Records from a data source
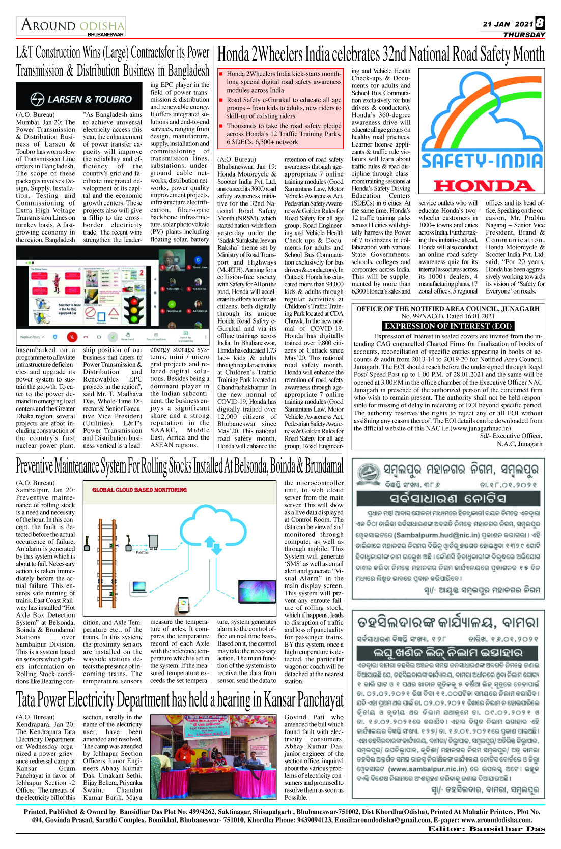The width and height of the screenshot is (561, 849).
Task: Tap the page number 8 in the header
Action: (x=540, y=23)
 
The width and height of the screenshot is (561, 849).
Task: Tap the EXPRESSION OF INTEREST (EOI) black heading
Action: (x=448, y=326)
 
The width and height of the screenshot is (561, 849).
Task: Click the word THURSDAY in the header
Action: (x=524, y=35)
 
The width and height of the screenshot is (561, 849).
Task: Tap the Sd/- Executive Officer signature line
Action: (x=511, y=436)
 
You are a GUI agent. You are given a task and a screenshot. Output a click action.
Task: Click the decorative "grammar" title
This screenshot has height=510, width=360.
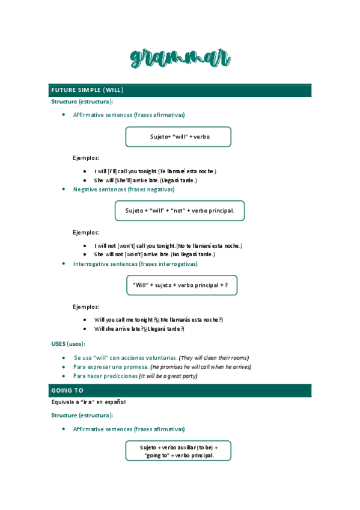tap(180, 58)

● Written task
Output the listing from the line containing "You are a GUI" through the end of the listing as a two-column CSV with the headers instruction and action. Put each instruction text and its answer in one quoted field per column, turn line breaks into spaces, and leave the pictures out.

● Exercise solution
instruction,action
"You are a GUI agent. You are given a task and a screenshot. Output a click action. Task: Click the decorative ""grammar"" title This screenshot has height=510, width=360.","tap(180, 58)"